Why It Makes Sense to Collaborate With Startups
I used to think the word resiliency and agility were marketing slogans. Boy was I wrong. In order to survive in the Digital Age, companies must truly embody these two qualities and be enabled by digital technologies such as the latest semiconductors, AI, and next-generation supply chain software. You’ve also got to think about the architecture of your company as a digital organization and understand the implications that come with that. Finally, you’ve got to understand your core capabilities. If it is core to you, you better have a sustainable differentiation compared to the other options. This is where startups play such a key role.
Startups are good at planning five and 10 years into the future – this is what I coach my own companies to do – whereas companies and even nations very rarely are able to do so. When you see these transitions occur, that’s when economic power and new companies are created: Existing firms partner with the smaller companies or acquire them and the next-generation versions of a Microsoft or a Cisco are launched.

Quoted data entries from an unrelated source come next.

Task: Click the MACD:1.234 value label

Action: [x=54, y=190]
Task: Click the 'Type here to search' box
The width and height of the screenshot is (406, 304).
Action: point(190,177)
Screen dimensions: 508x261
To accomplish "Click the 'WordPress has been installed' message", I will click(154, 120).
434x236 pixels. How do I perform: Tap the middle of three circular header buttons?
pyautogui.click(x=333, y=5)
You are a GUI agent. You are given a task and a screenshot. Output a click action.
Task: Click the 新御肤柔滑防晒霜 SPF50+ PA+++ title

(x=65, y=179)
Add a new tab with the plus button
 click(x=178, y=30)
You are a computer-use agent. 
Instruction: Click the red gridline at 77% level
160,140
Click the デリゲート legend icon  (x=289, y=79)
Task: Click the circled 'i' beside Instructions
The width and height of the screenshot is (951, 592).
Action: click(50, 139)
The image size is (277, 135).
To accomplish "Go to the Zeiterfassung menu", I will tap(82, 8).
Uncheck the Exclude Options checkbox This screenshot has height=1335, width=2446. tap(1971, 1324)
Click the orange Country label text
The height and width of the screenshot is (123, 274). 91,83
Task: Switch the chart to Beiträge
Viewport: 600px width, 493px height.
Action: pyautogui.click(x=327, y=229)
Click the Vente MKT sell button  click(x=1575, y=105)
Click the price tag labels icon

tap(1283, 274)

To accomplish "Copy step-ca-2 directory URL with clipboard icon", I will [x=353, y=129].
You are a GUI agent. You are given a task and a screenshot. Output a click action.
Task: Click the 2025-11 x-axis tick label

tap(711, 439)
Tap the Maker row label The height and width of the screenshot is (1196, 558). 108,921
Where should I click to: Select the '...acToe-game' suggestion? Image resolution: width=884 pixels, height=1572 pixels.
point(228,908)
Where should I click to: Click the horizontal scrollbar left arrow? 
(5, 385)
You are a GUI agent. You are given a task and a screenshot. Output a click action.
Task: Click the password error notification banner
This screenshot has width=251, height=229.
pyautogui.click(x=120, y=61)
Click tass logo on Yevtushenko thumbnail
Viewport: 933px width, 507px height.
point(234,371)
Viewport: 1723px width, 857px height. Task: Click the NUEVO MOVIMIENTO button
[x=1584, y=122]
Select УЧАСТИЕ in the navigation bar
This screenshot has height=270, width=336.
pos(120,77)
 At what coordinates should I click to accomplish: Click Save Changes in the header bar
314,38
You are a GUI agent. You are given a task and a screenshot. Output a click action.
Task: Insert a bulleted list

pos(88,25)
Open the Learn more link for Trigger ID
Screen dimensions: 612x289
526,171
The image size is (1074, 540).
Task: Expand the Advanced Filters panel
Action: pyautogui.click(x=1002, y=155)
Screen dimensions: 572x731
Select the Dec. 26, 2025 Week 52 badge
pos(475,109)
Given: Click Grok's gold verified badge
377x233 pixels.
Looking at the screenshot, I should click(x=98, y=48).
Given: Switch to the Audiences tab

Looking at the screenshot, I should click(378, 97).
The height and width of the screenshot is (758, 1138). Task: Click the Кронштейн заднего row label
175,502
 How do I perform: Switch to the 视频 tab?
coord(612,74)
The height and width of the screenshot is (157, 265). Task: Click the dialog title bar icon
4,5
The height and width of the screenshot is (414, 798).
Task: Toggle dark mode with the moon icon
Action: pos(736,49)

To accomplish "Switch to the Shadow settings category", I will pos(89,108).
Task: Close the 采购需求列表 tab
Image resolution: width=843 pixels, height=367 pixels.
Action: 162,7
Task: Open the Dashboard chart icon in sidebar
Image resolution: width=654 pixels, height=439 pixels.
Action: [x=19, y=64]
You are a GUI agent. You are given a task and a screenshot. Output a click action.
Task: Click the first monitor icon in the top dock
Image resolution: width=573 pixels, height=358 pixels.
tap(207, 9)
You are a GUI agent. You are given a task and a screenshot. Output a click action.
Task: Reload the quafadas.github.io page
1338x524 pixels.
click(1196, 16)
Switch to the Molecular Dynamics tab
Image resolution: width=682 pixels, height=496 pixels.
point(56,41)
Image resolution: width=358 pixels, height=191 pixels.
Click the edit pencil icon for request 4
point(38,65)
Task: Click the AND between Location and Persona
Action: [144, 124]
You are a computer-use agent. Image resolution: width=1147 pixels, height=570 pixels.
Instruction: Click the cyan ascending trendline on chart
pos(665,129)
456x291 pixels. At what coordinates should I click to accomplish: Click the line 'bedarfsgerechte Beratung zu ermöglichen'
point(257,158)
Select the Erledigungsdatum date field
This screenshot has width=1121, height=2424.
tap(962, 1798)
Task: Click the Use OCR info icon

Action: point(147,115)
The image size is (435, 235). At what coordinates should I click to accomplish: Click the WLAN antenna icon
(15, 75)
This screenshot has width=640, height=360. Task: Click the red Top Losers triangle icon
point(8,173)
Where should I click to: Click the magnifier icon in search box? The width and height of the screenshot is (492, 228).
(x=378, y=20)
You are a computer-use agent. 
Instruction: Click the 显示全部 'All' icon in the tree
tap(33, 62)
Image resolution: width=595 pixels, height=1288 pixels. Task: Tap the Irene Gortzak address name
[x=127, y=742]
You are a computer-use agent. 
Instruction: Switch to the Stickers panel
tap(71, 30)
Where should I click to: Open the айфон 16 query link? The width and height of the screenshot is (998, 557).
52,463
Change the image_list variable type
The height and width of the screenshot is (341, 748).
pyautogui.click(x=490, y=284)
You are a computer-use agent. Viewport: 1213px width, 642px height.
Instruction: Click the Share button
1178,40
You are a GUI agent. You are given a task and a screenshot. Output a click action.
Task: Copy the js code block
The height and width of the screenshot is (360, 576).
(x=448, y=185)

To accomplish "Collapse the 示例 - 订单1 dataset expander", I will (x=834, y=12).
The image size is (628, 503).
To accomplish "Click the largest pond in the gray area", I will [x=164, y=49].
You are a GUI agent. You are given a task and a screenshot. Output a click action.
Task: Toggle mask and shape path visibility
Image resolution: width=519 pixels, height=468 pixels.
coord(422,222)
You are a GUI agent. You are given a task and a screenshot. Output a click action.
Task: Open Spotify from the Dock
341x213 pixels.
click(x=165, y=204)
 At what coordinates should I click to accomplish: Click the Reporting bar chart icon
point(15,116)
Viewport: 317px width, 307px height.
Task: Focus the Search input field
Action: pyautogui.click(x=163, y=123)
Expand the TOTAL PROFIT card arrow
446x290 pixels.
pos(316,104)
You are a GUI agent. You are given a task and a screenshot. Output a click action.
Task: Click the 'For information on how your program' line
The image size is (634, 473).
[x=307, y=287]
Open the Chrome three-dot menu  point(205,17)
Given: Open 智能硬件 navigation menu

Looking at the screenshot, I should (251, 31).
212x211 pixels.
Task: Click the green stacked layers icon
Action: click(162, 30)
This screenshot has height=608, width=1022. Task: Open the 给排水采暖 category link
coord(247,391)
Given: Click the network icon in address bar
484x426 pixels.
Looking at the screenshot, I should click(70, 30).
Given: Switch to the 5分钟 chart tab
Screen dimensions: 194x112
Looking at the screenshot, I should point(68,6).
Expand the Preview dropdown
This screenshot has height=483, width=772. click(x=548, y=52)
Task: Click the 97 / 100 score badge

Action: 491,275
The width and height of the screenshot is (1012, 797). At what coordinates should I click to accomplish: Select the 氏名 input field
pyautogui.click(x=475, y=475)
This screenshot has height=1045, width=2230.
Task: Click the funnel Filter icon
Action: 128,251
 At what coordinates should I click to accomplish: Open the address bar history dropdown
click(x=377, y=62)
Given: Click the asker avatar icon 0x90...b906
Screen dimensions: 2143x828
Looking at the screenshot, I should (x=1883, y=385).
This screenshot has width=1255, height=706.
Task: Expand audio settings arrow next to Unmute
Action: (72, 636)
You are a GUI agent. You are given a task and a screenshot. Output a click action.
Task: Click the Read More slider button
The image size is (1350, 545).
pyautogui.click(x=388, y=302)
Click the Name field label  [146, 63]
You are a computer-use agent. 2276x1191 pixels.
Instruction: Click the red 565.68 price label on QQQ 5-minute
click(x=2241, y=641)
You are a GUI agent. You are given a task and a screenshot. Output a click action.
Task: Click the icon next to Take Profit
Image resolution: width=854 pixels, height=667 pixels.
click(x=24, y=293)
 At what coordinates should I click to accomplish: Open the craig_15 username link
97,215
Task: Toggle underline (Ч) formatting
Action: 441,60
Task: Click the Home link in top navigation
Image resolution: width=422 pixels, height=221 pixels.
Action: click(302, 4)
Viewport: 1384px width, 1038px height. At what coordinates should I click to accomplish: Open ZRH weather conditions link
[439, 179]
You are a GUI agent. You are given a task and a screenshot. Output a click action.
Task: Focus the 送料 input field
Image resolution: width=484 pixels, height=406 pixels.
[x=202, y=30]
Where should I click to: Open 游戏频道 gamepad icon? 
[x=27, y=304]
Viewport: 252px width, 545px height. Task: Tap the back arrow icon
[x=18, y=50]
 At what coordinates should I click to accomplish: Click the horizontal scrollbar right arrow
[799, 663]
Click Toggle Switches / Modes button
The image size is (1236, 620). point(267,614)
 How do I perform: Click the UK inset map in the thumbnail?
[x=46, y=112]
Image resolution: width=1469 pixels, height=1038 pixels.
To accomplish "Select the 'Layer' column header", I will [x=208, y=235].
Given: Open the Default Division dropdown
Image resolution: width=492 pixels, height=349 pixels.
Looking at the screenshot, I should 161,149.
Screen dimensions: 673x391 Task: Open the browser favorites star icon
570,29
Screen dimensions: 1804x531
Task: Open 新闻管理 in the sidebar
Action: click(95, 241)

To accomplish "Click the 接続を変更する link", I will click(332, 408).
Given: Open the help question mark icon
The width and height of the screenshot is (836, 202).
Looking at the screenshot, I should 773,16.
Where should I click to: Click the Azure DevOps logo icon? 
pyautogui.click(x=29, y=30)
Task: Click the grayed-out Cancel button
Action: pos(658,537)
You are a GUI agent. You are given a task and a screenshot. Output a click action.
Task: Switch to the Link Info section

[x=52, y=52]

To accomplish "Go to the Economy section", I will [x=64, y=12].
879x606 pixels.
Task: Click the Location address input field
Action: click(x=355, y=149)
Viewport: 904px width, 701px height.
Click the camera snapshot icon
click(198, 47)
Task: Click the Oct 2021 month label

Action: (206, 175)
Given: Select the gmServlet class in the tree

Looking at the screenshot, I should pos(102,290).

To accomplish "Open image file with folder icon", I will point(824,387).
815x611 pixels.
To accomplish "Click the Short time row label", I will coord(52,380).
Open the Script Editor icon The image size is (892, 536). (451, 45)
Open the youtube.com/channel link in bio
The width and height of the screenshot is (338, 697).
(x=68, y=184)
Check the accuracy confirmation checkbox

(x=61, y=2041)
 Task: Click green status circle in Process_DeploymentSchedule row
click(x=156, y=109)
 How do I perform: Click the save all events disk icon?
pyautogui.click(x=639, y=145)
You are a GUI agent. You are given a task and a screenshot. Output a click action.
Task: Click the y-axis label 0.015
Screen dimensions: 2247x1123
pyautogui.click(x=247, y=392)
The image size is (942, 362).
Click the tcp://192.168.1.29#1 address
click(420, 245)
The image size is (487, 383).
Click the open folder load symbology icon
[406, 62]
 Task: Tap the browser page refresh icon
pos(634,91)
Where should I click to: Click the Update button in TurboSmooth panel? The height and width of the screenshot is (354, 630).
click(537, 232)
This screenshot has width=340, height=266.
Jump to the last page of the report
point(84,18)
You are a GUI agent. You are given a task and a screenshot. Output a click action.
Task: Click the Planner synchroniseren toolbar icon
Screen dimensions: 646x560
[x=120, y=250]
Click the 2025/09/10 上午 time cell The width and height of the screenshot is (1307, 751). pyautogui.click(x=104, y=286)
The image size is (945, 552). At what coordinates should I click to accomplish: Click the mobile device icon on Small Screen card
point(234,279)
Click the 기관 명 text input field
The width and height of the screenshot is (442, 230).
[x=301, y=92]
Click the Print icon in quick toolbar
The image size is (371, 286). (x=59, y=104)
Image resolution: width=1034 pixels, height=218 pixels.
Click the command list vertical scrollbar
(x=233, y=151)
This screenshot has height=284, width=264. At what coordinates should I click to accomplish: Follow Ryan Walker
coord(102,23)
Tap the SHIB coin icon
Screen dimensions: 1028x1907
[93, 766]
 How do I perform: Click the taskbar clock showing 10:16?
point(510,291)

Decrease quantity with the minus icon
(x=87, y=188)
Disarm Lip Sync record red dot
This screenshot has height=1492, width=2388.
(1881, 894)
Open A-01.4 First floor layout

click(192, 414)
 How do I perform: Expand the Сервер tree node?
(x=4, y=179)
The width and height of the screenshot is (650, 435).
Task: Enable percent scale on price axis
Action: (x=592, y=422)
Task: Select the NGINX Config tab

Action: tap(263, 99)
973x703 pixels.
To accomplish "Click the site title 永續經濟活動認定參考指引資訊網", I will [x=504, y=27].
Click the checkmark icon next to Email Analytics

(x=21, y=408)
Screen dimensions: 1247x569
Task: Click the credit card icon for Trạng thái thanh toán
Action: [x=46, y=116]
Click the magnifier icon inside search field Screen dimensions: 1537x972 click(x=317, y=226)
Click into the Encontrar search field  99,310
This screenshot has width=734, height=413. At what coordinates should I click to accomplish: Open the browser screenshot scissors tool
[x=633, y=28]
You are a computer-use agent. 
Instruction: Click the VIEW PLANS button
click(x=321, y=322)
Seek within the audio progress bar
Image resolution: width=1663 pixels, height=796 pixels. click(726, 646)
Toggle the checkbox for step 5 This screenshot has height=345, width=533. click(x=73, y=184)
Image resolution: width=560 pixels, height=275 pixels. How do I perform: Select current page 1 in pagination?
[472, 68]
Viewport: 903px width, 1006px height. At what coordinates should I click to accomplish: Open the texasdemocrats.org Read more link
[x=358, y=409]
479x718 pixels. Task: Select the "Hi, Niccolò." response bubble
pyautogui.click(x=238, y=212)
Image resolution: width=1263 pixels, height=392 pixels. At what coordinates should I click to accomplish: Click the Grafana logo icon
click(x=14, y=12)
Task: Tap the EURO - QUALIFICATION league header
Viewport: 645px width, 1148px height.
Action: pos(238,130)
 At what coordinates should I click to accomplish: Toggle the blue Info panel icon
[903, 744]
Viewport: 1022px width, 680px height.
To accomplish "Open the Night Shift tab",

Supply chain and semiconductors will be very similar, in my opinion. Over the last 20 years, the economic power of semiconductors was not fully understood, nor did it have any impact. Now, we are realizing that those who have world class software, combined with world class semiconductor capabilities, will be the winners in the future. Even if we’re very generous to established players and say only 50% of the solutions will come from new startups — if you are a country or a company and you don’t have access to the new startups creating the next semiconductor architecture companies, you’ve got a problem, because your rivals will.
Don’t let yourself be outperformed. Take an architectural approach or find a startup that is taking one and be the architect of your future supply chain.